In 1999, she reteamed with Chris Penn and Adrian Pasdar for Pasdar's art-house directorial debut, the neo-noir Cement, a contemporary retelling of Othello in which she played a tempting but imprudent wife of jealous corrupt cop Penn. "I play a character who's selfish and sloppy with her sexual energy. I saw the film and I was really happy with it. It's got a lot of soul." The film, which won Best Picture awards on the festival circuit, was written by Farscapes screenwriter, Justin Monjo and also starred Jeffrey Wright and Henry Czerny. She also reteamed with actor/director Bruce Davison for his 2001 family comedy, Showtime's Off Season alongside Rory Culkin, Hume Cronyn, and Adam Arkin.

Fenn subsequently starred alongside Jon Tenney in the pilot for a remake of ABC's Love, American Style, for the 1998–1999 television season. Although the show wasn't picked up, it did air as a TV special on February 20, 1999. Guest stars include Mariska Hargitay, Steven Eckholdt, Fenn, Jon Tenney, Melissa Joan Hart, Matt Letscher, Joely Fisher, Tom Verica, and writer/producer Winnie Holzman (My So-Called Life).

===2001–present===

Following Rude Awakening, Fenn's has made a number of episodic TV appearances.

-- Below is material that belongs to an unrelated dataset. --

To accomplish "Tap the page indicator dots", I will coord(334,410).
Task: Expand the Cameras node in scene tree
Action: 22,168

In the middle of the 2000s, she was involved in many projects that went unrealized.

In 2001, she starred in The Outer Limits episode "Replica", playing a scientist who volunteered to be cloned. She also starred in an episode of Night Visions, as a woman who buys a used car possessed by a vengeful spirit. She was cast as a kindergarten teacher for the pilot of the 2001 American version of the British TV show Blind Men, alongside French Stewart. However, the pilot was not ordered into a series.

In 2002, Fenn was one of several former Twin Peaks stars, such as Dana Ashbrook and Mädchen Amick, to have a recurring role on The WB's Dawson's Creek. She guest-starred in three episodes from the fifth season, as Alex Pearl, the seductive manager of the restaurant where Joshua Jackson works. Fenn was afterwards cast as Harley Quinn in The WB's Birds of Prey, but was replaced by Mia Sara before the series began. Fenn starred in the original pilot episode, but dropped out, due to scheduling conflicts, as the show's creators realized that the character Harley Quinn would need to be a bigger part of the show. She also played a manipulative woman in a season-four episode of Law & Order: Special Victims Unit versus both Christopher Meloni and Mariska Hargitay, and appeared in Watching Ellie.

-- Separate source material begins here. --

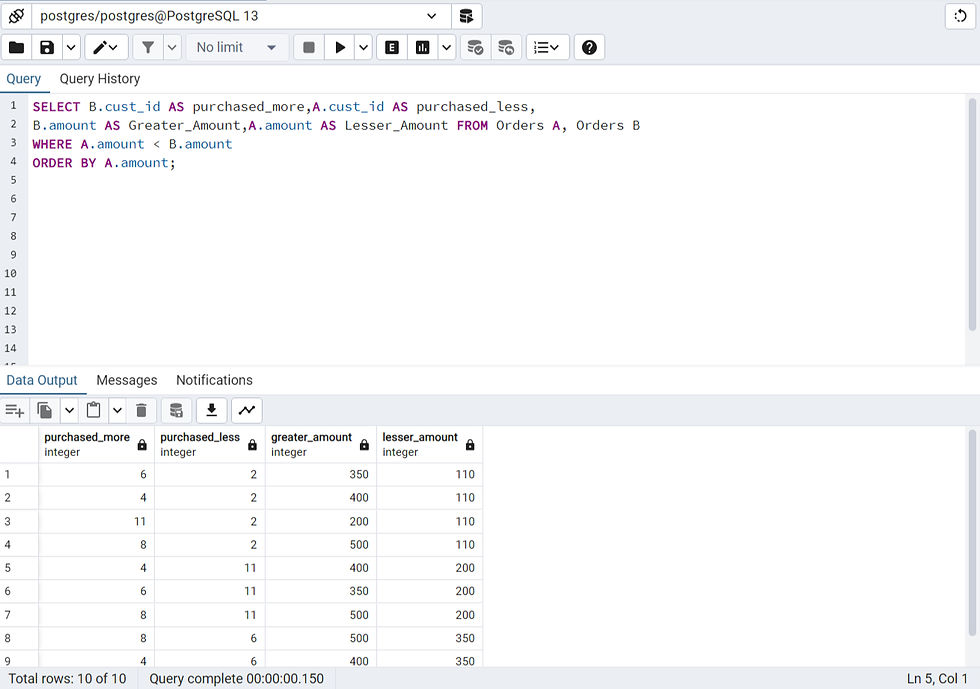The height and width of the screenshot is (689, 980).
Task: Click the Save File floppy disk icon
Action: coord(46,47)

Fenn played a crime boss in the 2002 film Swindle alongside Tom Sizemore. She had a small role in the film The United States of Leland alongside Ryan Gosling, in which she played a mother who captivates a troubled teenage boy.

In 2003, Fenn appeared on The WB's Gilmore Girls as Sasha, the girlfriend of Jess Mariano's estranged father (played by Rob Estes) in the season-three episode "Here Comes the Son", which was the back-door pilot for a California-set spin-off titled Windward Circle that was to have starred Milo Ventimiglia, Estes, and Fenn. But the network dropped the project, citing cost issues due to filming on location in Venice, California.

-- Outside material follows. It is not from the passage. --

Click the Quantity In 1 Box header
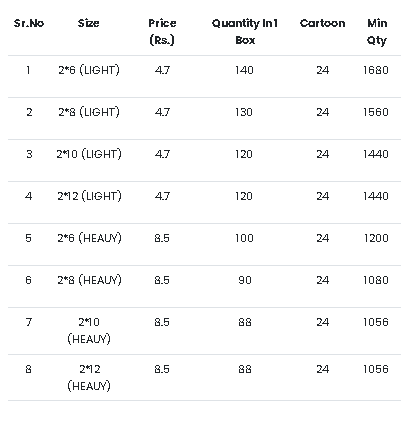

She played the recurring part of Violet Montgomery on Fox's Boston Public (2003–2004), and appeared in Showtime's Cavedweller (2004) opposite Kyra Sedgwick. In 2004, Fenn joined former co-star Mark Harmon in an episode of NCIS, as an amnesiac woman. She was afterwards cast for the 2004 remake of Mister Ed, planned for the Fox network—but after the pilot was shot, the show's writer/producer, Drake Sather, committed suicide, and the pilot was not aired.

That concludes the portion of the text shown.